The Indian Child Welfare Act


Congress passed the Indian Child Welfare Act (ICWA) in 1978 in what they say was a response to a high number of Indian children being removed from their homes by both public and private agencies. ICWA gives tribal governments a strong voice concerning child custody proceedings which involve Indian children, by allocating tribes exclusive jurisdiction over the case when the child resides on, or is domiciled on, the reservation, or when the child is a ward of the tribe; and concurrent, but presumptive, jurisdiction over non-reservation Native Americans’ foster care placement proceedings.

However, questions arise over the motivation of the act when, according to the 2000 census, approximately 75% of people claiming to have American Indian or Alaska Native ancestry live outside the reservation. Further, interracial marriages are a fact of life. It is must be recognized that most children of heritage live off the reservation and have extended family that are non-tribal. Thus, family members have been removing their children from the reservations at a much higher rate than social services had.

Though supporters of the Indian Child Welfare Act say it has safeguards to prevent misuse, numerous multi-racial children across the U.S have been hurt by it. Children who have never been near a reservation nor involved in tribal customs are affected. The Cherokee Nation alone is currently tied up in about 1,100 active Indian Child Welfare cases involving some 1,500 children.  How many of these children are in the care of social services, versus living in stable situations with non-tribal relatives and pre-adoptive homes?

Tragically, under the Indian Child Welfare Act:

1)  Some children have been removed from safe, loving homes and placed in danger

2)  Equal opportunities for adoption, safety and stability are not always available to children of all heritages

3)  The Constitutional right of parents to make life choices for their children, for children of Indian heritage to associate freely, and for children of Indian heritage to enjoy Equal Protection has in some cases been infringed upon.

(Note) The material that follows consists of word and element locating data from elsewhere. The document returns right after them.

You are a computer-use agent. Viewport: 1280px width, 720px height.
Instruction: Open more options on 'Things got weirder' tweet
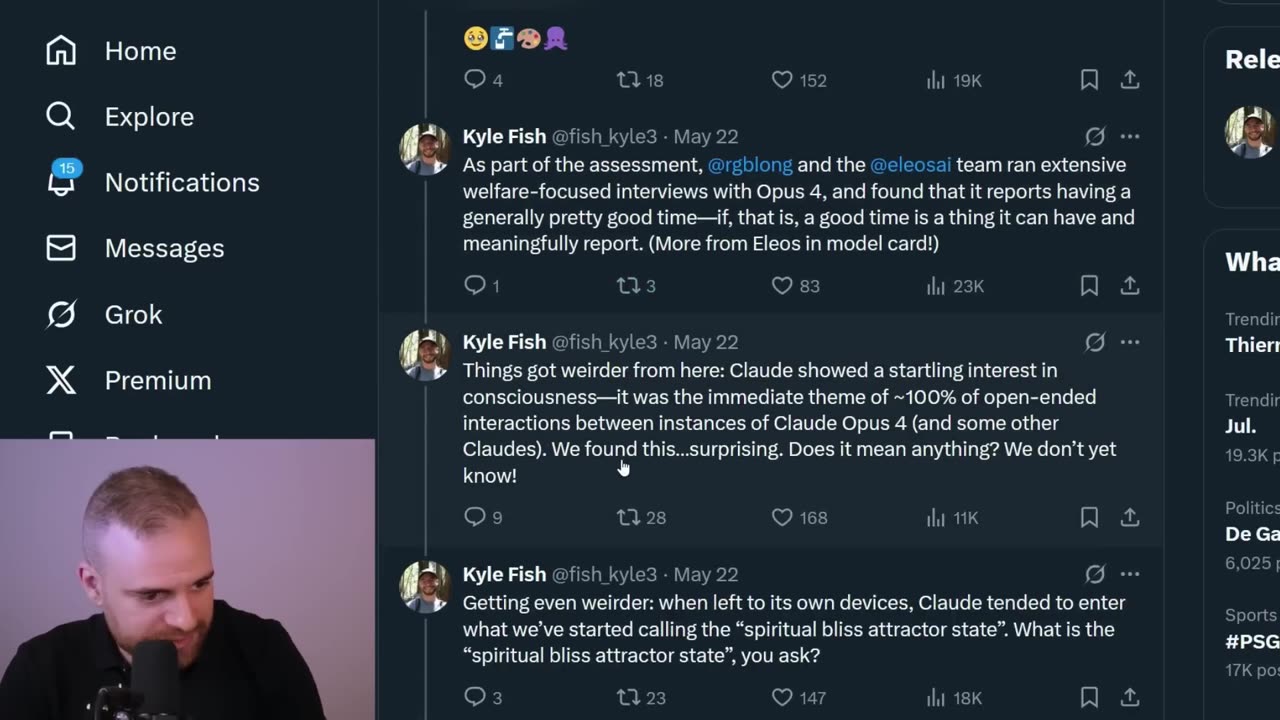(1130, 342)
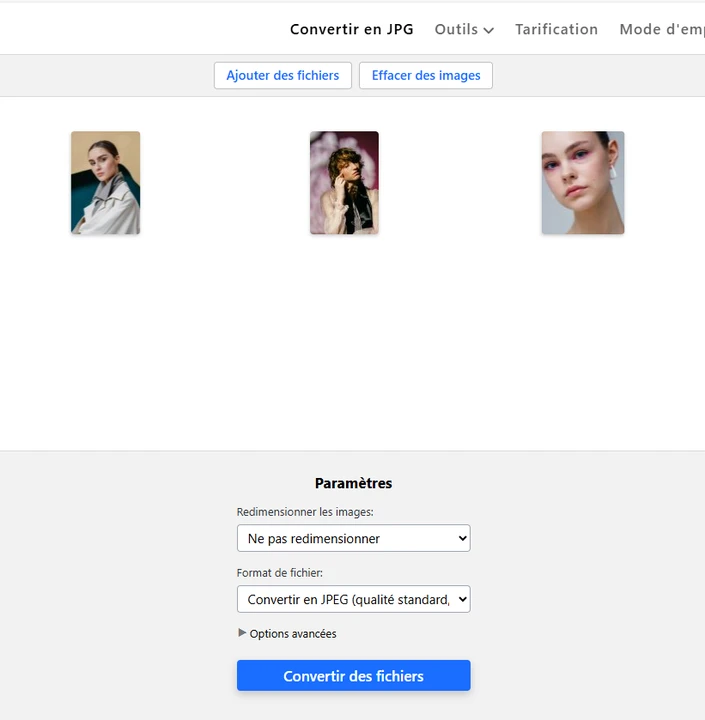Viewport: 705px width, 720px height.
Task: Open the Ne pas redimensionner dropdown
Action: pyautogui.click(x=345, y=538)
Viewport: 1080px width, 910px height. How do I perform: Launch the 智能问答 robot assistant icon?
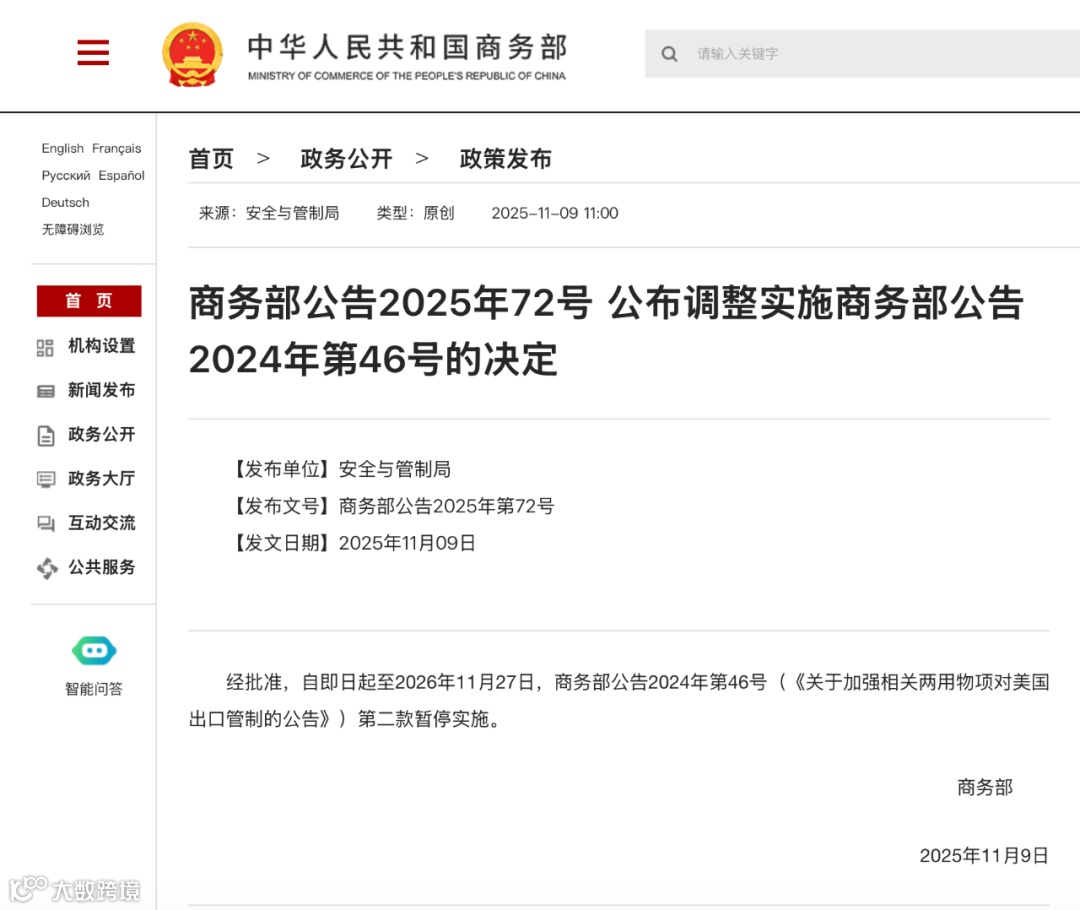click(93, 650)
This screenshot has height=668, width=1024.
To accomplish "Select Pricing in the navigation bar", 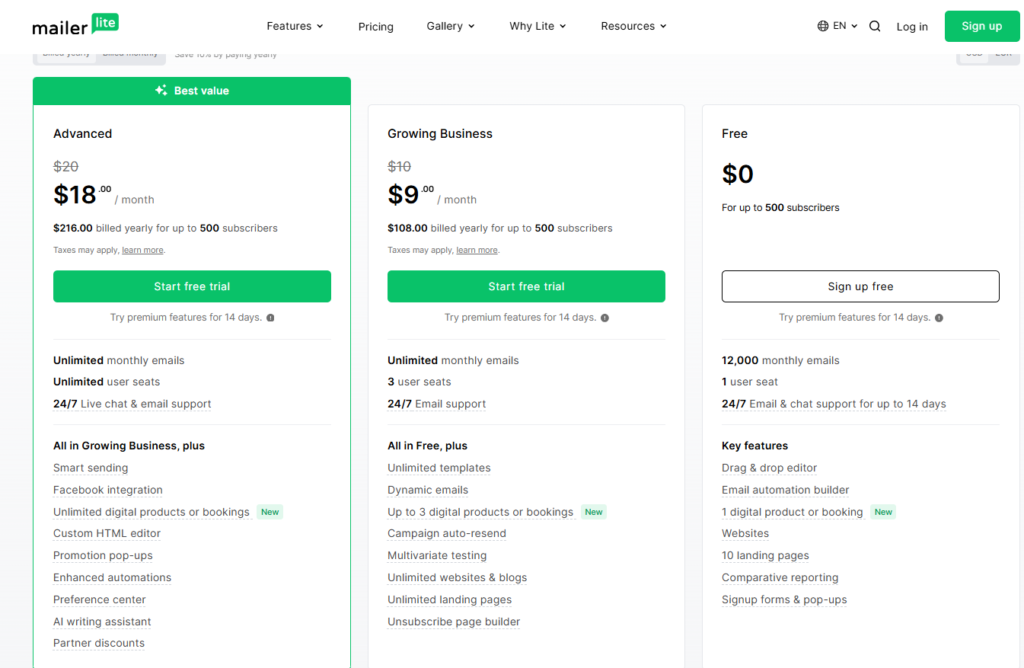I will 376,26.
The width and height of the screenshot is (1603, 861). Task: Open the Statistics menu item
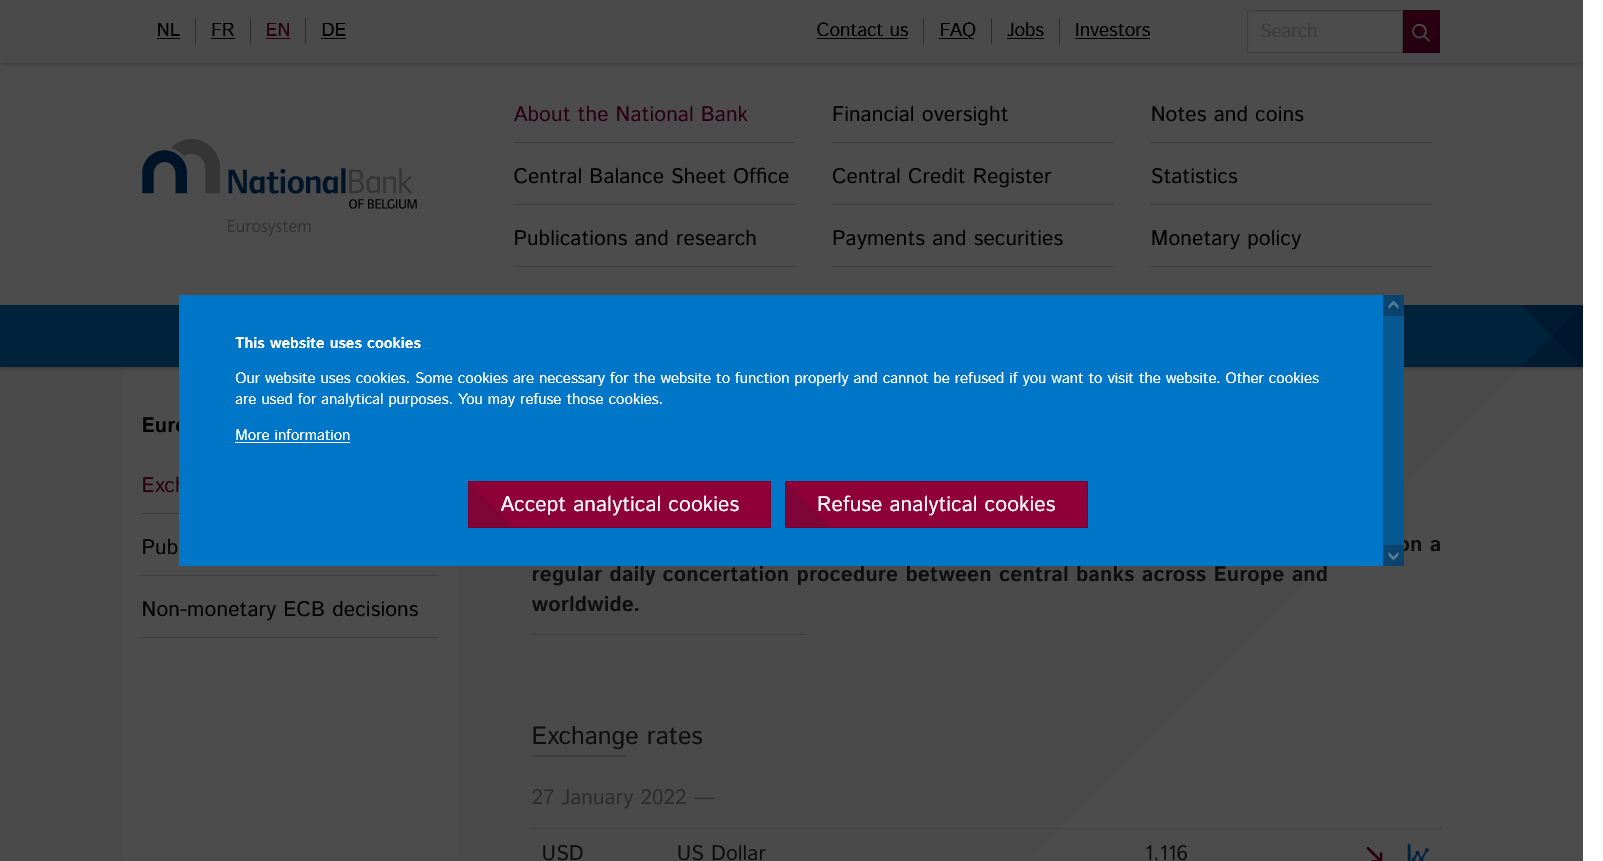click(1194, 176)
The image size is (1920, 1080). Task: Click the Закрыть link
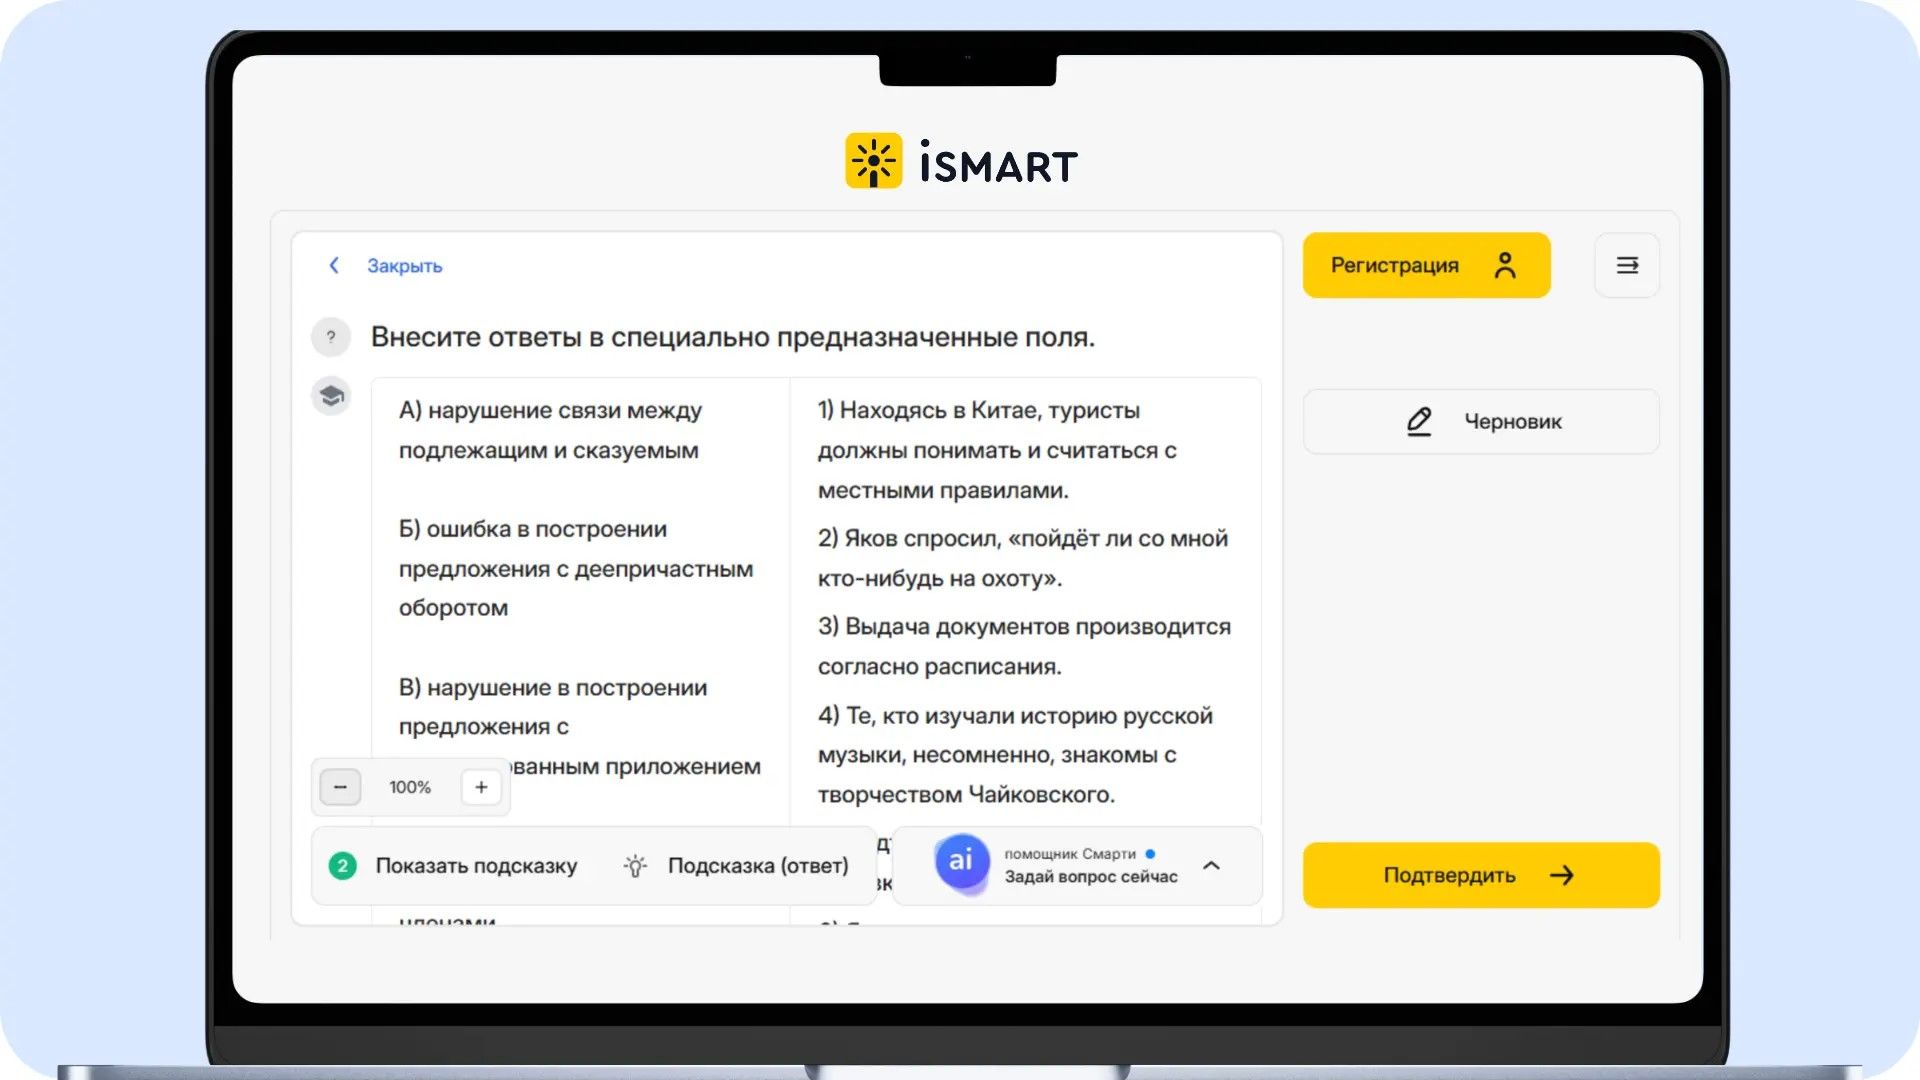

We believe that adoptive parents need well-defined protections. These are the citizens among us that have been willing to set aside personal comforts and take in society’s neediest children. Adoptive parents take many risks in doing this, the least of which is finances. People build their lives around family. Adoptive parents risk not only their own hearts, but the hearts of any birth children they have as well as the hearts of their extended family. These parents have an investment in the families they are building and have a right to know that they can put their names on the adoption paper with confidence. If we, as a society, continue to abuse these parents, we will find fewer people willing to take the risk of adoption and more and more children will languish in foster homes.

We also believe that early childhood attachment is critical to the healthy development of any child. Attachment theory shows that children who are separated from parents in early infant years will go on to suffer a range of behavioral, emotional and mental health problems. These effects carry into adulthood, affecting interpersonal relationships, leading to serious emotional disturbance and even having the neurobiological effects of childhood neglect that can equal and even surpass the impact of abuse and trauma. This research clearly indicates that the best interest of Veronica would be to stay with Matt and Melanie who are the only parents she has ever known.

The Cherokee Nation has argued that Indian children don’t experience “attachment” like non-Indian children do because they are more likely to attach to the tribe rather than the primary caretakers. The problem with these studies is that they are based on a sample of children, in the 1970s, who were removed from their families (with whom they were bonded and attached) as children, not newborns. Most were put into foster homes or institutions before being adopted and placed in homes that had no interest in supporting their native heritage. Many of these children came from homes with problems of alcoholism and conflict and were often abused in their homes of origin as well as in their foster and adoptive homes. Rather than making a somewhat racist assumption that children of heritage are somehow inherently different than other children, aren’t these issues more likely to be the root of the problem? Yet, these factors are not given any weight by researchers as contributing to these outcomes.

More recently, some researchers are acknowledging that other factors may have contributed to these outcomes and that positive Native Transracial Adoptions are possible. This turning tide by researchers confirms “that the defining problem of Native Transracial Adoption has been misdiagnosed and the core problem is not identity or a lack of it, but racism, exacerbated by isolation and abuse in any form, which are more likely the sources of the problematic outcomes of Native Transracial Adoption.”

Even with significant relationship with Indian tribal culture, forced application of ICWA runs afoul of the Constitution in three ways:

  1. It impermissibly intrudes upon a power ordinarily reserved to the states.
  2. It improperly interferes with Indian children’s fundamental due process rights.
  3. On the sole basis of race, it deprives them of equal opportunities to be adopted that are available to non-Indian children.